___ TASK INPUTS ___

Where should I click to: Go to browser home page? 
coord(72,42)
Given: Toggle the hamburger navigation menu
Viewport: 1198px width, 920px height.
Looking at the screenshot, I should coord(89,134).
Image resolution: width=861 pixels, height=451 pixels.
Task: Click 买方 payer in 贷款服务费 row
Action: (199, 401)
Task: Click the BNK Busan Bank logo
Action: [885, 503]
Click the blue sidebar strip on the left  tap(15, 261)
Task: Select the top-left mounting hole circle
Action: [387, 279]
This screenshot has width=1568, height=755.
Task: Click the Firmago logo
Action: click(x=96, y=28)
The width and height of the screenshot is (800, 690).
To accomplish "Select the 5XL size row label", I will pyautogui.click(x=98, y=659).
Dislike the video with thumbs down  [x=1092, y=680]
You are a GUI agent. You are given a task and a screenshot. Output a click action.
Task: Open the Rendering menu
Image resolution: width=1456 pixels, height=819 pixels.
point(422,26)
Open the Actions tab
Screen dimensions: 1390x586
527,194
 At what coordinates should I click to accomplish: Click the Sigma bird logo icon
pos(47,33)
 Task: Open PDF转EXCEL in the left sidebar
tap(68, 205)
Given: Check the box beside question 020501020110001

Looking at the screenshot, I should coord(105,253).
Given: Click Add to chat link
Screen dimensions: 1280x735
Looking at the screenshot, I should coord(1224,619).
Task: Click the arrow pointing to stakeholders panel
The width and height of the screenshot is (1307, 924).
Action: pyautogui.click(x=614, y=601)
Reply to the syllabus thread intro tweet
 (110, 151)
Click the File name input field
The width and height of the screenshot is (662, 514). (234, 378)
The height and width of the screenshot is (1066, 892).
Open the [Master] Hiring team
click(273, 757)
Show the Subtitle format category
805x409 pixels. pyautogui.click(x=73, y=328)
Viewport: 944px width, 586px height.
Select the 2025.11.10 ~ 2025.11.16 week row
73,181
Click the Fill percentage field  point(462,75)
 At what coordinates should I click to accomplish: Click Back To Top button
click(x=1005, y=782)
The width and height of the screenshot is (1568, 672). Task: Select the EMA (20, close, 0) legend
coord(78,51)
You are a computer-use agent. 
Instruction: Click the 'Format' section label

___

PROBLEM DETAILS —
Return each line of the listing above that contains the word "Image".

COMPLETE ANSWER —
Image resolution: width=861 pixels, height=451 pixels.
Image resolution: width=1456 pixels, height=819 pixels.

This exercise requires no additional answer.